***** Records to use
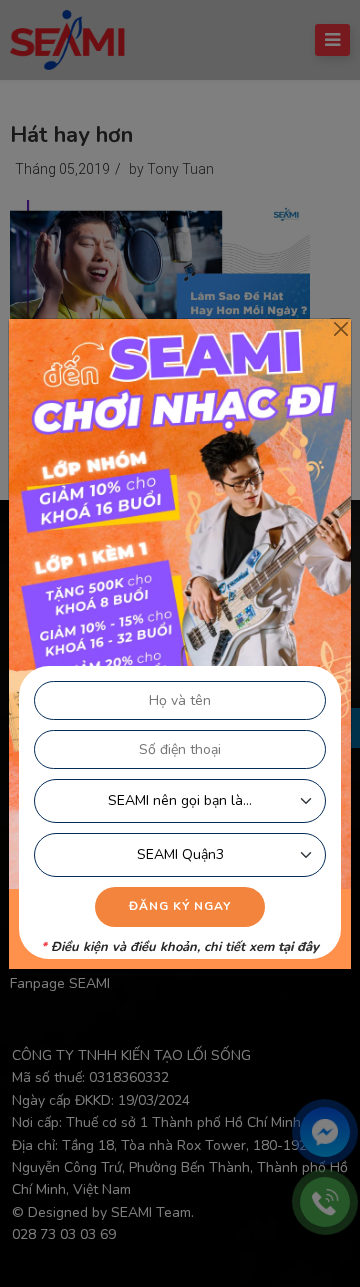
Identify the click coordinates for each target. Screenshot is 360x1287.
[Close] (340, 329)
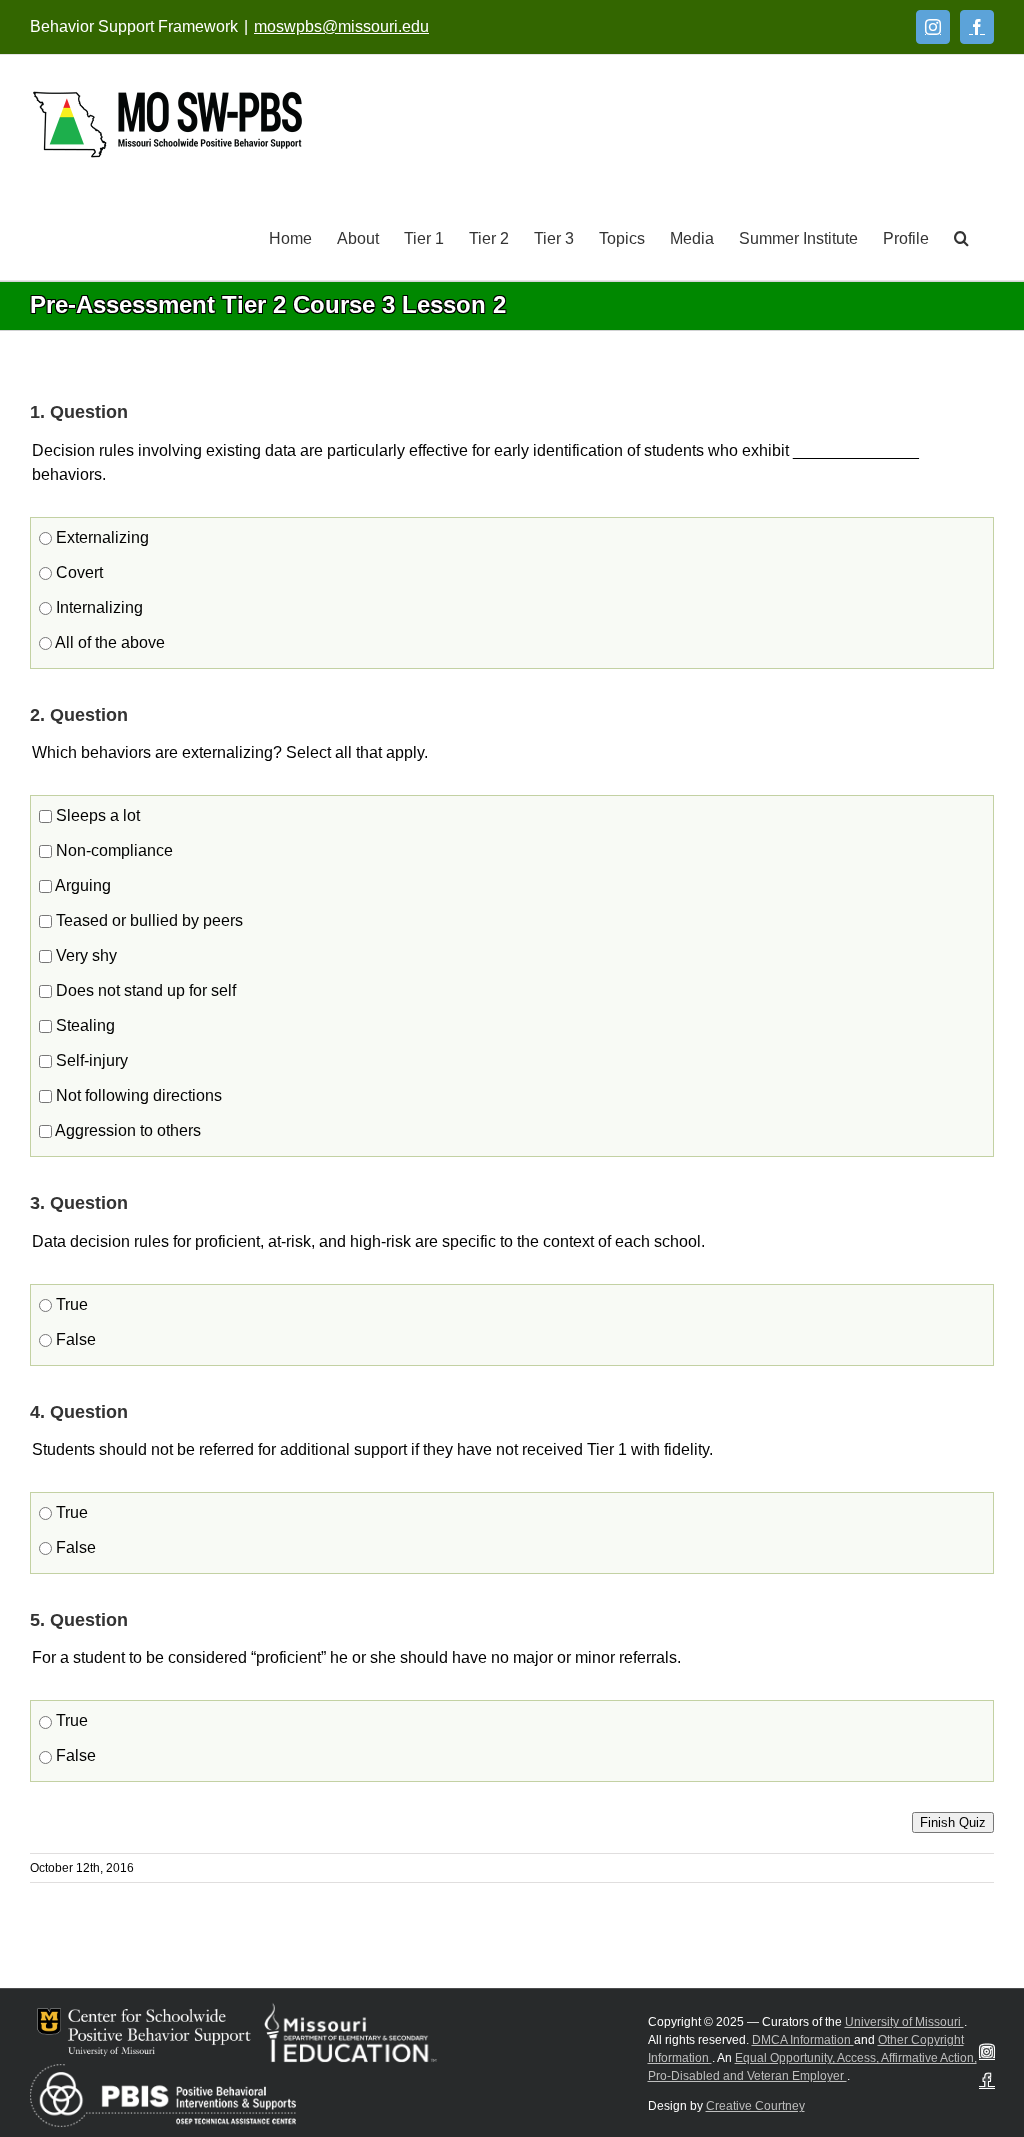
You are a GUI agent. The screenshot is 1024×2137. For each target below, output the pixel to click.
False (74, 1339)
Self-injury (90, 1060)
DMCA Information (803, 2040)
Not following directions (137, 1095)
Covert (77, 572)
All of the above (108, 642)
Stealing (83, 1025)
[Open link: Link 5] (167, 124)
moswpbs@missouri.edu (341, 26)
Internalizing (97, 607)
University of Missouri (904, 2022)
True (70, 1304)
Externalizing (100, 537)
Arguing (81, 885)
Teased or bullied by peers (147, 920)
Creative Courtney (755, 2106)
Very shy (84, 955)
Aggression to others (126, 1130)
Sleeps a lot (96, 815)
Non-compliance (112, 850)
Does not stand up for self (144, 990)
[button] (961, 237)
**********
--- Problem to work on ---
Rewrite all the records above with "Self-injury" replaced by "Self-harm" and everything else unchanged. Leave out the pictures.

--- Problem solution ---
Identify the click coordinates for each target. Screenshot is 360x1287.
[Close] (340, 329)
You are a GUI agent. The screenshot is 1024×2137. For each target below, output the pixel to click.
False (74, 1339)
Self-harm (90, 1060)
DMCA Information (803, 2040)
Not following directions (137, 1095)
Covert (77, 572)
All of the above (108, 642)
Stealing (83, 1025)
[Open link: Link 5] (167, 124)
moswpbs@missouri.edu (341, 26)
Internalizing (97, 607)
University of Missouri (904, 2022)
True (70, 1304)
Externalizing (100, 537)
Arguing (81, 885)
Teased or bullied by peers (147, 920)
Creative Courtney (755, 2106)
Very shy (84, 955)
Aggression to others (126, 1130)
Sleeps a lot (96, 815)
Non-compliance (112, 850)
Does not stand up for self (144, 990)
[button] (961, 237)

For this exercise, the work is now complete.